Source document
******
# Small camera for active kid



## Too_Many_Hobbies (Jun 3, 2014)

Hello all,

Just looking for some advice on a small camera setup for shooting action. What I would like:
•	Small camera that I can put in a coat pocket or very small camera bag
•	The best image quality I can get for the small form factor
•	Very speedy autofocus and frame rate
•	Good video quality with continuous autofocus
•	Ideally a viewfinder

My objective is to have something on me that is better than my smartphone so I can take good video and action shots of my daughter. We are expecting and I know how hard it is to get out the door with just one toddler + all the required gear. If I have my DSLR gear and no diaper bag the wife is not happy ;D. I’d love to be able to shoot animals/birds/etc., but I would probably need an ILC and another lens which = cost and my wife will kill me.
Here is what I have/tried:

Canon S100 – not bad, but too slow and I don’t care for the shooting experience (no view finder, small, but not great for holding). Also video is pretty poor and I wouldn’t mind better IQ. But it is nice and small...

EOS M – I did update the firmware but I still considered it to be too slow to lock focus and it hunted too much in video. It really hurt selling this as I did enjoy it and it was a huge bang for the buck, but I sold a bunch of stuff to get the 70d and this made the list. I’ve been wanting Canon to come out with something like the Sony a6000 in the EOS-M line but it doesn’t seem like that is going to happen.

Canon 70d – technically my wife’s, but I probably use it more than she does. I should probably figure out some sort of external mic for it as the lens is too noisy and the sound quality is bad. Basically I’d like something smaller than this with the same features.

Canon 6d – my favorite camera ever and what I shoot most often with. The problem is no continuous autofocus in video and obviously the autofocus system and frame rate does not lend itself to action/wildlife shots. I love the IQ and low-light performance, though, and I am really used to it, except the stupid zoom which is different than the other cameras I've had (7D, 5D Mark II, and now 70D).
******
What to do
a: Copy out the whole forum thread about a small camera for an active kid, word for word.
b: From the records, reproduce the lines between the one holding "This screenshot has height=868, width=1389. At" and the one holding "[x=113, y=445]", inclusive, and nothing else.

Records from a collection
******
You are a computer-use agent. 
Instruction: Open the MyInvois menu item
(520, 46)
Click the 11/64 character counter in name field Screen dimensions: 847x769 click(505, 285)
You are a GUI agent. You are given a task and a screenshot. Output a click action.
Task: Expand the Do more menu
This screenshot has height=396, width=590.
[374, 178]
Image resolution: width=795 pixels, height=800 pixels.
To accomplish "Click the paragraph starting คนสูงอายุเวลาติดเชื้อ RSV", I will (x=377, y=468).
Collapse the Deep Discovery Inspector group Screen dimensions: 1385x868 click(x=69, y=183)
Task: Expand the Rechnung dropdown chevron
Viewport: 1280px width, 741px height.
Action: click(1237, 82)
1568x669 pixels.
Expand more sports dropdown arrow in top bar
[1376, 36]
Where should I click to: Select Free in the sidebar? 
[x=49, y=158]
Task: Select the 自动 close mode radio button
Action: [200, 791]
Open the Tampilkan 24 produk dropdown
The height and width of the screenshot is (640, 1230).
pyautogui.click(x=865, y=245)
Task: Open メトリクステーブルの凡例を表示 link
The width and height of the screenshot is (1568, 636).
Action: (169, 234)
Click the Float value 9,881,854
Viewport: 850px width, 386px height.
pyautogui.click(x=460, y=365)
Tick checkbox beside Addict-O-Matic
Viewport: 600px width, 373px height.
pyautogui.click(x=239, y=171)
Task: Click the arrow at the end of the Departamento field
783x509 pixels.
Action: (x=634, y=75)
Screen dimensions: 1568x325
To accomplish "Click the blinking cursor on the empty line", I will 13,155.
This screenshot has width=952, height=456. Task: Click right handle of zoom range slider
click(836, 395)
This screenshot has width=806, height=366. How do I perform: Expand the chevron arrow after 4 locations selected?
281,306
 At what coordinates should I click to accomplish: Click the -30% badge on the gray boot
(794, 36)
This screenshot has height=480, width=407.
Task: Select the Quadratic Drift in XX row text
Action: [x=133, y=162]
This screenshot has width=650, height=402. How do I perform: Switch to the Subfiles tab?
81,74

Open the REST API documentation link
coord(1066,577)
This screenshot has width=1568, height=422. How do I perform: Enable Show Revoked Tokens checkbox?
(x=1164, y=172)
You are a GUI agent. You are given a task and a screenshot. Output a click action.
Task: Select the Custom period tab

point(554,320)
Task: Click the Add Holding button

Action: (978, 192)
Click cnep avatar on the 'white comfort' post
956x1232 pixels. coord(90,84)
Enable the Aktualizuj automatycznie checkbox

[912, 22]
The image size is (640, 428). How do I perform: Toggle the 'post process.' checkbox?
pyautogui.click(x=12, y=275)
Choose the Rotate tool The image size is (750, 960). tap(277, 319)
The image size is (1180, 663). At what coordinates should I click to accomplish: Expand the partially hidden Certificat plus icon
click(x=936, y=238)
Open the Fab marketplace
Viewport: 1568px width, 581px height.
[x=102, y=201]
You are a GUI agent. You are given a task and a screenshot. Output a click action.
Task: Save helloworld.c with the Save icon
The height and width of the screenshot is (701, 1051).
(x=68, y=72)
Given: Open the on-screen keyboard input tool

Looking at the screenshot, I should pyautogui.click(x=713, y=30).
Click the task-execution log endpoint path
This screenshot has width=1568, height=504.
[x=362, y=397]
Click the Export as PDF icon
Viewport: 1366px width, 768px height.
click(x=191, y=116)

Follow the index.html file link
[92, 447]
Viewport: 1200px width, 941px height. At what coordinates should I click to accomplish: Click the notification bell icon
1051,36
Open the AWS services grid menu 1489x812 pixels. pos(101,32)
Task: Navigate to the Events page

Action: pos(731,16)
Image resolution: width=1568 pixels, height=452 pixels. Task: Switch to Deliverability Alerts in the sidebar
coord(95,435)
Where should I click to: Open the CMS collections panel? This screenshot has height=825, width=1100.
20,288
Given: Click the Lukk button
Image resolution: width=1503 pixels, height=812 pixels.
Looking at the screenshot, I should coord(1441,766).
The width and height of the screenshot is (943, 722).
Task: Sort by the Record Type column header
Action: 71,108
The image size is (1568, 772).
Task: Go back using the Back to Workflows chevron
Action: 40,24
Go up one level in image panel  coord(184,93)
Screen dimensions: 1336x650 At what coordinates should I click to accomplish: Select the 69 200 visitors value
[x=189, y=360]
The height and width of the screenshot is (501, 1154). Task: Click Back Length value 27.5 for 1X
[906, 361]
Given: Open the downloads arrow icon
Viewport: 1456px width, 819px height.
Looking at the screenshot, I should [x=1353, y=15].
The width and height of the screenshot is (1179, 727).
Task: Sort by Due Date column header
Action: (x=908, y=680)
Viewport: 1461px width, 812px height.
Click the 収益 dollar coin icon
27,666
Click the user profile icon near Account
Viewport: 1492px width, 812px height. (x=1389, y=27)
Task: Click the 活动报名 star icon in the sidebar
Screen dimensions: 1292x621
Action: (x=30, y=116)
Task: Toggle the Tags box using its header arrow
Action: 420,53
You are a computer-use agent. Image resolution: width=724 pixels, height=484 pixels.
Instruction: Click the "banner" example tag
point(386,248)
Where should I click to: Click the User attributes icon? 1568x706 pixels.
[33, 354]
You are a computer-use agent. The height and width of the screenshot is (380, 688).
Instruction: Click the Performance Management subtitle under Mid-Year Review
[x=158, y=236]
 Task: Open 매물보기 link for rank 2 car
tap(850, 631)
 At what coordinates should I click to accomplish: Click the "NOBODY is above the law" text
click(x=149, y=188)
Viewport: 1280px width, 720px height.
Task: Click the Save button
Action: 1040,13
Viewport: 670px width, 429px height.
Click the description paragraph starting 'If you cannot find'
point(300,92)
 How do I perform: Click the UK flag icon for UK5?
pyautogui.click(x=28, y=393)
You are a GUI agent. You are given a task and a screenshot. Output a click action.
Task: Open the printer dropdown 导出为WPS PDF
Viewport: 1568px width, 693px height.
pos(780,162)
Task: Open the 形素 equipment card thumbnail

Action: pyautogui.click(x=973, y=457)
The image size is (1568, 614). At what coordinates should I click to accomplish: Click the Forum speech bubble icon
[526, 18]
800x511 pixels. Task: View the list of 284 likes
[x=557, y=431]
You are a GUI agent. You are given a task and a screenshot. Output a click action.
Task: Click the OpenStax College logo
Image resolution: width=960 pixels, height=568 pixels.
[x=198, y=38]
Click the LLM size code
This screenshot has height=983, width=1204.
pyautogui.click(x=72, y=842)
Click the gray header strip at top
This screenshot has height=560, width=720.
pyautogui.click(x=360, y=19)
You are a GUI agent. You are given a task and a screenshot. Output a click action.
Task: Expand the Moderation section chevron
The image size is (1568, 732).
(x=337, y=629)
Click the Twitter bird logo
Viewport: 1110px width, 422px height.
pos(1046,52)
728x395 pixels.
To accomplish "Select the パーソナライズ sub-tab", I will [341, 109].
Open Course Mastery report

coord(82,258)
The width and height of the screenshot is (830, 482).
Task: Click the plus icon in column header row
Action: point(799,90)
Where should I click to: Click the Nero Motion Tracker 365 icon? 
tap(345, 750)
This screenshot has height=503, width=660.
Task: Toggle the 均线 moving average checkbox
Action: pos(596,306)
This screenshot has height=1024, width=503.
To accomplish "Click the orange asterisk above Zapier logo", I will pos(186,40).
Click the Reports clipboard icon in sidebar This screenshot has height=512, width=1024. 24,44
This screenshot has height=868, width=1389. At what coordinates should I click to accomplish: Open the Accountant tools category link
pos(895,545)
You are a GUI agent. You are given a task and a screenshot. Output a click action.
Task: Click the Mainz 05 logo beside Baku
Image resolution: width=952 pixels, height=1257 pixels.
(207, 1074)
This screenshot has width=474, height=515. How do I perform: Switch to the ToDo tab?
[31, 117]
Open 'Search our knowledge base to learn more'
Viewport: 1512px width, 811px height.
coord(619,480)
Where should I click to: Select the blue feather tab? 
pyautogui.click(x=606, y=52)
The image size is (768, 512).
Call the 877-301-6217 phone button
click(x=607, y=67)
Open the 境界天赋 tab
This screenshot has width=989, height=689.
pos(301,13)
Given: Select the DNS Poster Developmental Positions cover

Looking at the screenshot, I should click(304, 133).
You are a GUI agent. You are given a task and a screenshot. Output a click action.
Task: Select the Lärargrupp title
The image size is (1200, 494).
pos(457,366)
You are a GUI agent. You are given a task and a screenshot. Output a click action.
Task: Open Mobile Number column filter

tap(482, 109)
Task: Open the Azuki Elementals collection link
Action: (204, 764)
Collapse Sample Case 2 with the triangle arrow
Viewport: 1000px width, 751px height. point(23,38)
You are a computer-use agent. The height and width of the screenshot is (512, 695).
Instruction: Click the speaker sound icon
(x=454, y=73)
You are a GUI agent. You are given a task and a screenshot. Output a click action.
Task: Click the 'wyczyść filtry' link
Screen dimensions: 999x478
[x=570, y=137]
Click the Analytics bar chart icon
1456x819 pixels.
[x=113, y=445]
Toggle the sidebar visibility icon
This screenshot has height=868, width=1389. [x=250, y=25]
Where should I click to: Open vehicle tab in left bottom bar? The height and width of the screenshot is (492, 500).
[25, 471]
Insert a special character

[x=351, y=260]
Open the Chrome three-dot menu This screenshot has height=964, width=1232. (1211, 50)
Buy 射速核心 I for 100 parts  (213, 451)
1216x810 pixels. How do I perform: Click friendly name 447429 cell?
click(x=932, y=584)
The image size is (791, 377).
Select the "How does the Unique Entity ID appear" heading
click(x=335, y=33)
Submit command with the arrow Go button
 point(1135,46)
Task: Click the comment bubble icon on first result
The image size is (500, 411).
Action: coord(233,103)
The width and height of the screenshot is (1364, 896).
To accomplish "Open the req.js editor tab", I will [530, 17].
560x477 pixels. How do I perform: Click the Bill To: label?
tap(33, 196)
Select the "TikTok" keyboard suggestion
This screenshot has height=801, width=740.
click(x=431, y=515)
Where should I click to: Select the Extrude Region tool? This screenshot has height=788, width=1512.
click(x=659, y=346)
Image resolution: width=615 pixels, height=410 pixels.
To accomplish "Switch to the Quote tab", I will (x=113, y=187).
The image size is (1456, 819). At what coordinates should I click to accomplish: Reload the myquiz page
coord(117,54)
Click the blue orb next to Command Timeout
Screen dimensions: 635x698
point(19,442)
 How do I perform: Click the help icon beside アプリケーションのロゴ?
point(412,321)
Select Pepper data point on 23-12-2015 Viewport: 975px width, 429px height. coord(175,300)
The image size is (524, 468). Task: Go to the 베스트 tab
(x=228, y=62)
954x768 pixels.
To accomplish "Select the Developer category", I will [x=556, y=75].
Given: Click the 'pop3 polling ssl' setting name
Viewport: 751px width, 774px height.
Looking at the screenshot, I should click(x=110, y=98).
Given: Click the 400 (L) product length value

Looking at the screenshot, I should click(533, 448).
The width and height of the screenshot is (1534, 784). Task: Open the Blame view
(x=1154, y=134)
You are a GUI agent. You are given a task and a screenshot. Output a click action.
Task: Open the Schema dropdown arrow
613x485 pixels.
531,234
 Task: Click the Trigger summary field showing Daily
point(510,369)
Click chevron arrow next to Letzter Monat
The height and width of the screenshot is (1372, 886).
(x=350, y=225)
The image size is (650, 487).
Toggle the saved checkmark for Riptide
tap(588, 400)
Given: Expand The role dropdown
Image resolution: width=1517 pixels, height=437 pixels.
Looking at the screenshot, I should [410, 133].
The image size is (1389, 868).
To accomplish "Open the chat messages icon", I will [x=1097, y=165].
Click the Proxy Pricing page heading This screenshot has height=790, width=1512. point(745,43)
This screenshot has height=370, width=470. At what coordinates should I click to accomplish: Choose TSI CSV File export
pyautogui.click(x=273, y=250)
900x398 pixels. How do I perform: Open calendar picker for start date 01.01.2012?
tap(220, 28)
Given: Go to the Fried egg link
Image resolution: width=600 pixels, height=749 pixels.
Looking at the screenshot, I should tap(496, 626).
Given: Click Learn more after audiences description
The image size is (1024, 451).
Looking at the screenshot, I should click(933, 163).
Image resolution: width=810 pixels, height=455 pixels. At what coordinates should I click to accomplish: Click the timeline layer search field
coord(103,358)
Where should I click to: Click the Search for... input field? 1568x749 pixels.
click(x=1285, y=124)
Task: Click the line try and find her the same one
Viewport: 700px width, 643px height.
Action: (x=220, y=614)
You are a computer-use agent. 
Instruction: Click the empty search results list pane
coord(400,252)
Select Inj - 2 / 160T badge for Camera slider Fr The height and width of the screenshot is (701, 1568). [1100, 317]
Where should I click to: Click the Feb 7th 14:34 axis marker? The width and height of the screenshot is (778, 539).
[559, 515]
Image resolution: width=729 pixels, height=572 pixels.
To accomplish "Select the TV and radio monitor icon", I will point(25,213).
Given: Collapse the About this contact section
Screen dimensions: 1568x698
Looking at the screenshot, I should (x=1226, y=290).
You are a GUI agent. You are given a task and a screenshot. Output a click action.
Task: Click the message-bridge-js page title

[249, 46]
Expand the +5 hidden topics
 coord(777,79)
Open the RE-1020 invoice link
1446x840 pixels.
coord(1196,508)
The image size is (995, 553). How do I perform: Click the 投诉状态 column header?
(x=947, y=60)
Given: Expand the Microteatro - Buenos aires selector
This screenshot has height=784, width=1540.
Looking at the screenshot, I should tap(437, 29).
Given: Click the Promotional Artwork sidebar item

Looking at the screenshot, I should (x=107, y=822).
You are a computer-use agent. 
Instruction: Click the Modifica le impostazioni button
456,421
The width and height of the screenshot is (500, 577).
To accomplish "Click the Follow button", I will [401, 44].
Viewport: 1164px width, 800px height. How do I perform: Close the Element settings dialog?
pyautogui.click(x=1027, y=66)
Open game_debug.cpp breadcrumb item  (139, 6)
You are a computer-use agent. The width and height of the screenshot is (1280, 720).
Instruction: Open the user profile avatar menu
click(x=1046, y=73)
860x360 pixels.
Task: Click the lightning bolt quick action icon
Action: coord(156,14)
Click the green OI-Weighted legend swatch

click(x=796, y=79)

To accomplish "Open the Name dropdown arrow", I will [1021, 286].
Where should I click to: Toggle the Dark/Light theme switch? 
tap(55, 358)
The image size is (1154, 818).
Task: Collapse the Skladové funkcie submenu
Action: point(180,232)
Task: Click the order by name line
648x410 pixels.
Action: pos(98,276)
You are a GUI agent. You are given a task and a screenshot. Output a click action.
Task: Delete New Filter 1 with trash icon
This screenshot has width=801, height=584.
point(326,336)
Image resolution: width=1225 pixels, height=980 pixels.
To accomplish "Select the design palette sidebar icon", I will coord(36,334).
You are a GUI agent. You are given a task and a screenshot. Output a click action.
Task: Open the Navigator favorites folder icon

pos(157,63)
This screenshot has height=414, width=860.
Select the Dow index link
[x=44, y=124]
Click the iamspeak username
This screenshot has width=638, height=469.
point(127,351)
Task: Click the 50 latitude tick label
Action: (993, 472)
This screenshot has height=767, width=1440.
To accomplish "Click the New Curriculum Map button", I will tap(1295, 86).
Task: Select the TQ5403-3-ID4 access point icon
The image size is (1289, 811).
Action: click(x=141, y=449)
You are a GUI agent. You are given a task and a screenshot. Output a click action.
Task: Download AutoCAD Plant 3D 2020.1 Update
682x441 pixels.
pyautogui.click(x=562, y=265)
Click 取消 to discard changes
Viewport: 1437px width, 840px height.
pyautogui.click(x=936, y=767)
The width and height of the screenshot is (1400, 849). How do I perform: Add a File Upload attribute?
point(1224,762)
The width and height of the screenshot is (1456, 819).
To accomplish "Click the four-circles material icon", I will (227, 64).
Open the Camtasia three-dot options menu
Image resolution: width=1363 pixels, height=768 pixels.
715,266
******
Completed exercise
a:
# Small camera for active kid



## Too_Many_Hobbies (Jun 3, 2014)

Hello all,

Just looking for some advice on a small camera setup for shooting action. What I would like:
•	Small camera that I can put in a coat pocket or very small camera bag
•	The best image quality I can get for the small form factor
•	Very speedy autofocus and frame rate
•	Good video quality with continuous autofocus
•	Ideally a viewfinder

My objective is to have something on me that is better than my smartphone so I can take good video and action shots of my daughter. We are expecting and I know how hard it is to get out the door with just one toddler + all the required gear. If I have my DSLR gear and no diaper bag the wife is not happy ;D. I’d love to be able to shoot animals/birds/etc., but I would probably need an ILC and another lens which = cost and my wife will kill me.
Here is what I have/tried:

Canon S100 – not bad, but too slow and I don’t care for the shooting experience (no view finder, small, but not great for holding). Also video is pretty poor and I wouldn’t mind better IQ. But it is nice and small...

EOS M – I did update the firmware but I still considered it to be too slow to lock focus and it hunted too much in video. It really hurt selling this as I did enjoy it and it was a huge bang for the buck, but I sold a bunch of stuff to get the 70d and this made the list. I’ve been wanting Canon to come out with something like the Sony a6000 in the EOS-M line but it doesn’t seem like that is going to happen.

Canon 70d – technically my wife’s, but I probably use it more than she does. I should probably figure out some sort of external mic for it as the lens is too noisy and the sound quality is bad. Basically I’d like something smaller than this with the same features.

Canon 6d – my favorite camera ever and what I shoot most often with. The problem is no continuous autofocus in video and obviously the autofocus system and frame rate does not lend itself to action/wildlife shots. I love the IQ and low-light performance, though, and I am really used to it, except the stupid zoom which is different than the other cameras I've had (7D, 5D Mark II, and now 70D).

b:
This screenshot has height=868, width=1389. At what coordinates should I click to accomplish: Open the Accountant tools category link
pos(895,545)
You are a GUI agent. You are given a task and a screenshot. Output a click action.
Task: Click the Mainz 05 logo beside Baku
Image resolution: width=952 pixels, height=1257 pixels.
(207, 1074)
This screenshot has width=474, height=515. How do I perform: Switch to the ToDo tab?
[31, 117]
Open 'Search our knowledge base to learn more'
Viewport: 1512px width, 811px height.
coord(619,480)
Where should I click to: Select the blue feather tab? 
pyautogui.click(x=606, y=52)
The image size is (768, 512).
Call the 877-301-6217 phone button
click(x=607, y=67)
Open the 境界天赋 tab
This screenshot has width=989, height=689.
pos(301,13)
Given: Select the DNS Poster Developmental Positions cover

Looking at the screenshot, I should click(304, 133).
You are a GUI agent. You are given a task and a screenshot. Output a click action.
Task: Select the Lärargrupp title
The image size is (1200, 494).
pos(457,366)
You are a GUI agent. You are given a task and a screenshot. Output a click action.
Task: Open Mobile Number column filter

tap(482, 109)
Task: Open the Azuki Elementals collection link
Action: (204, 764)
Collapse Sample Case 2 with the triangle arrow
Viewport: 1000px width, 751px height. point(23,38)
You are a computer-use agent. The height and width of the screenshot is (512, 695).
Instruction: Click the speaker sound icon
(x=454, y=73)
You are a GUI agent. You are given a task and a screenshot. Output a click action.
Task: Click the 'wyczyść filtry' link
Screen dimensions: 999x478
[x=570, y=137]
Click the Analytics bar chart icon
1456x819 pixels.
[x=113, y=445]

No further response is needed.